Online streaming sites are a highly lucrative market for cybercriminals to launch attacks and steal personally identifiable information. They house data from millions of subscribers, including names, email addresses, and payment details. The surge in subscriptions over the pandemic has meant the number of people vulnerable to cyber attacks has increased substantially. Just hours after Disney + was launched, thousands of users’ accounts were hacked and their passwords and emails changed.
Not only do online streaming sites have masses of subscribers, but it is also common for users to share their login credentials with friends and family. Password sharing and recycling on these sites make them a prime target for distributing malware, launching spam, and phishing attacks.
Cyber Security and Illegal Streaming
Whilst traditional online streaming services have become increasingly popular, there are also large numbers of people who attempt to gain access to streaming sites at a discount or find other methods of viewing content that is not yet copyrighted in their location. This includes watching illegal content from unauthorised websites, via apps, or using an add-on accessed from a device such as a set-top box or a stick.
Although users may be tempted to search for alternative methods of watching their favourite content online rather than paying for another subscription service, cybercriminals use these illegal websites and apps to lure unsuspecting victims into scams via “free” downloads of popular films and TV shows.
What Are the Risks of Online Streaming?
When it comes to entertainment-based online streaming applications, security often takes the backseat. Just as all popular trends go, the increase in streaming use has opened a new attack channel for cybercriminals and can present a myriad of risks for users. These include:
Identity theft and fraud: Many online streaming sites require users to create an account for their services. Typically, people tend to use the same email address or username for all our accounts. Research by Google reports as many as 65% of people reuse the same password for multiple or all accounts.
If users utilise the same password on numerous sites, and it is discovered, it makes it easy for hackers to obtain access to other accounts. Cybercriminals can then extract confidential data and sell it to third parties, putting users at risk of identity theft and scams.
Research commissioned by FACT found that nearly half of all respondents would be willing to share their personal email address to gain access to an illicit stream.
Malware: Many illegal online streaming sites are riddled with malware or adware disguised as pirated video files.
Malicious software can infect other devices connected to a network and give hackers direct access to private files on a device. Malware may also make your device slow down or appear non-responsive, serve pop-up windows or ads, or take you to sites you don’t want to visit.
Phishing: Phishing scams often imitate streaming platform login pages or send fake emails that appear to be from popular steaming services, to trick users to confirm their payment details or add their billing information.
If recipients enter their credentials, cybercriminals can use their sensitive information to deliver future phishing attempts, obtain access to other accounts, or retrieve the credit card information linked with the account.

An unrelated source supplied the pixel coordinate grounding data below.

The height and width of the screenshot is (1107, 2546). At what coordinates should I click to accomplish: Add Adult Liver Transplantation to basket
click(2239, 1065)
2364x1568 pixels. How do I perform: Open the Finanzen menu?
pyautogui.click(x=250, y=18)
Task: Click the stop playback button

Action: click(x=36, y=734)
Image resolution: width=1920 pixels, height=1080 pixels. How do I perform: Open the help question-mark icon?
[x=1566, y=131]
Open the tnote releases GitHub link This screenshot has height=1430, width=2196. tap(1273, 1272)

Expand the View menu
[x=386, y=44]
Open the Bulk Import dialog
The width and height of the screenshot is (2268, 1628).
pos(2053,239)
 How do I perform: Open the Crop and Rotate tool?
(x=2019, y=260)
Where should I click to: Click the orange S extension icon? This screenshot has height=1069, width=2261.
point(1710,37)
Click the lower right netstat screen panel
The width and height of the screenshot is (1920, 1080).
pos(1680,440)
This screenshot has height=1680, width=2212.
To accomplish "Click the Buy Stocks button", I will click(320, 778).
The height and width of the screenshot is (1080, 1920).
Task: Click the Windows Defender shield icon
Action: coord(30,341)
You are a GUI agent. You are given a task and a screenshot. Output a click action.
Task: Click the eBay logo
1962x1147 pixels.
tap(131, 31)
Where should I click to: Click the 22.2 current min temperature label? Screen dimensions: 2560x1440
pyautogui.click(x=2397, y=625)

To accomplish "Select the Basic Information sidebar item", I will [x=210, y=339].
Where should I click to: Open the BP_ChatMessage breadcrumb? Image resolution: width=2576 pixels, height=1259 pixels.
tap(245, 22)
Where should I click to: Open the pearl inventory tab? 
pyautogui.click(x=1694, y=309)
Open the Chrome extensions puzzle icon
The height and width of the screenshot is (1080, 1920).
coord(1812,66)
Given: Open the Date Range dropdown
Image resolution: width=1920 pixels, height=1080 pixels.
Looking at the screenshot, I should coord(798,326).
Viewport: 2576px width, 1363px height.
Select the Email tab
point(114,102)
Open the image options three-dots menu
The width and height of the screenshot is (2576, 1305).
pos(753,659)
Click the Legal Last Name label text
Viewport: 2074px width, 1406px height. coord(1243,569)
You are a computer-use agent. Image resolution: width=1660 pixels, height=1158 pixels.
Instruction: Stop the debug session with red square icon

Inappropriate content: Watching content via an unauthorised website, a modified box, stick or add-on can expose younger viewers to explicit advertisements and age-inappropriate content.
How to Stay Safe Whilst Streaming Online
Use legal streaming services: There are many legal streaming services available, such as Amazon Prime, Netflix, and NOW TV. These “subscription video on demand” (SVOD) services have been growing in popularity over recent years and have clean, dedicated apps and sites with no malware or adware threats.
SVOD services often take enhanced security measures to keep the data of its subscribers safe and secure, including:
- Secure cookies to prevent malware
- DNS protection to verify the authenticity of user email addresses
- Robust SSL algorithms for data encryption
Avoid sharing data with untrusted platforms: You should never share your personal data with unknown sites or apps that you don’t know or trust.
Don’t click on suspicious links: Cybercriminals often embed malware into disguised images or hyperlinks. Never click on suspicious download prompts or links.
Password protection: Use a strong password, including lowercase and uppercase letters, numbers, and symbols. Never use the same password across all your accounts.